• Aim
Reproduce word for word the entries starting at the line containing "How do I perform: Click" and ending at the line containing "tap(803, 374)", with both of those lines included.

• Data provided
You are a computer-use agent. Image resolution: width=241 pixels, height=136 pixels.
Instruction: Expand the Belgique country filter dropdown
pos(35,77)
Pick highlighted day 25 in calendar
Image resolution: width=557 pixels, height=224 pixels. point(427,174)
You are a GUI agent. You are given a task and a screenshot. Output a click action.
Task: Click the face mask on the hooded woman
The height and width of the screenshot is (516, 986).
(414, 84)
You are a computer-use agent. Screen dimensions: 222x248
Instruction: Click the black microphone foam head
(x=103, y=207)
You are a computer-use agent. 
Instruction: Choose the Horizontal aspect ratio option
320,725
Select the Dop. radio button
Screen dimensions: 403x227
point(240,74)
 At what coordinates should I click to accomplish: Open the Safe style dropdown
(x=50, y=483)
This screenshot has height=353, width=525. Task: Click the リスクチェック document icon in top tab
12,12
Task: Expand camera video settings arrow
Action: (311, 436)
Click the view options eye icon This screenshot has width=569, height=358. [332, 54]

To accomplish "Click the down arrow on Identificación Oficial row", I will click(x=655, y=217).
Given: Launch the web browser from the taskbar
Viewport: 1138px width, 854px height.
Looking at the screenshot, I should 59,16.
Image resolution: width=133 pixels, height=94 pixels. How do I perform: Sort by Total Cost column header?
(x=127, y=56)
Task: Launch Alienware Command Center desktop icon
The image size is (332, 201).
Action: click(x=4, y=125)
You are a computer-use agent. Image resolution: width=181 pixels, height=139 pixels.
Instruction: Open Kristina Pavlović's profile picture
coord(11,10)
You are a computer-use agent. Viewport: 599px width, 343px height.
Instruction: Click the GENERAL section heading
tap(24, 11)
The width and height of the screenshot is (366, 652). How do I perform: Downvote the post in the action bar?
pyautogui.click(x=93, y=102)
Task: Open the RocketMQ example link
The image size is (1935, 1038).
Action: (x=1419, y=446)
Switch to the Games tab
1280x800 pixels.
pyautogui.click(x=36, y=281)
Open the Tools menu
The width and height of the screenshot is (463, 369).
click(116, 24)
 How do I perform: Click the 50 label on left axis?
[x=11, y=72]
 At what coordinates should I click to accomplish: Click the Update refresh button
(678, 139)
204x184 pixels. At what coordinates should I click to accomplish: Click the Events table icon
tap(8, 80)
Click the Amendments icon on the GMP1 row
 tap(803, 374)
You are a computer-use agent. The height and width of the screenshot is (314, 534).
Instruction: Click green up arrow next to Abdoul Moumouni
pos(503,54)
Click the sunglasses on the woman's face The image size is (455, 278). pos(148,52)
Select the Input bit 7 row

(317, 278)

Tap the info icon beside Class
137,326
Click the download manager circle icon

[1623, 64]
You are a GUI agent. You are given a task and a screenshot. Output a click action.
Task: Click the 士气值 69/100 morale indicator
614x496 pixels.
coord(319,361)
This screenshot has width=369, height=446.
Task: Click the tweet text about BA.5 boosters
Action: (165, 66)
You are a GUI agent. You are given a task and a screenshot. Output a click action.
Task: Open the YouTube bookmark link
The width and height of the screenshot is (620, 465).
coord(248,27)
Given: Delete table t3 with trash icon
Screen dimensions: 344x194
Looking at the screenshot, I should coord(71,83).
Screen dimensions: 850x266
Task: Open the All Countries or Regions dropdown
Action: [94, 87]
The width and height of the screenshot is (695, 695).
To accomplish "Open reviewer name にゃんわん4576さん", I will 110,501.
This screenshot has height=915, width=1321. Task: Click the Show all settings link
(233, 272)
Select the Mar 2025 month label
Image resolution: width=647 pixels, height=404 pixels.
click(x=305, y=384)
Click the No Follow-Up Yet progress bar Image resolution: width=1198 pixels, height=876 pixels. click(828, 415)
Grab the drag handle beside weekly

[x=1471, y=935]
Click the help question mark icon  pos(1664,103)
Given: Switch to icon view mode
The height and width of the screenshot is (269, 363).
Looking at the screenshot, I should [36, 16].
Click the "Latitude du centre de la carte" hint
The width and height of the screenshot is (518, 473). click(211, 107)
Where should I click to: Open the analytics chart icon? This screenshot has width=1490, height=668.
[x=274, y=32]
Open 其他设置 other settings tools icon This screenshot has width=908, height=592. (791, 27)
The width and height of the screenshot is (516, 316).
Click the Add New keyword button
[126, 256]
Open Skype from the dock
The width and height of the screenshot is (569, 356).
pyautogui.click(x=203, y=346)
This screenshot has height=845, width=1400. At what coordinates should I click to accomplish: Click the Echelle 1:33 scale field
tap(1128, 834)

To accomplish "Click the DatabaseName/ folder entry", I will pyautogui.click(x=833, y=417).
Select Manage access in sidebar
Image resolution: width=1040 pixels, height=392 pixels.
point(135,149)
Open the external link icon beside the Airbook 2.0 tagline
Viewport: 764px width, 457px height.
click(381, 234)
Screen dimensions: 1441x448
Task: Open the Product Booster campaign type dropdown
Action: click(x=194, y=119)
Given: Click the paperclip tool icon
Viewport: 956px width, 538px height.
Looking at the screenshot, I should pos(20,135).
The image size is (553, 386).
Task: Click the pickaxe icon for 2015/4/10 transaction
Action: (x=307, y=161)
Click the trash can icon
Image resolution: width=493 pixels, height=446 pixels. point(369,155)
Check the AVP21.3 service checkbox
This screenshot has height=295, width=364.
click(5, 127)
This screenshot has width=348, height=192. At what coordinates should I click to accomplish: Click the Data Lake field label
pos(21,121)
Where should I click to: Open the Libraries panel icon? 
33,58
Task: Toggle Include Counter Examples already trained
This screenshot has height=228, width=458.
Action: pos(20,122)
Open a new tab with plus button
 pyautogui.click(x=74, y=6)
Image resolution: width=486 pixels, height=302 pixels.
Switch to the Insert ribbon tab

• Exercise response
 How do I perform: Click the 50 label on left axis?
[x=11, y=72]
 At what coordinates should I click to accomplish: Click the Update refresh button
(678, 139)
204x184 pixels. At what coordinates should I click to accomplish: Click the Events table icon
tap(8, 80)
Click the Amendments icon on the GMP1 row
 tap(803, 374)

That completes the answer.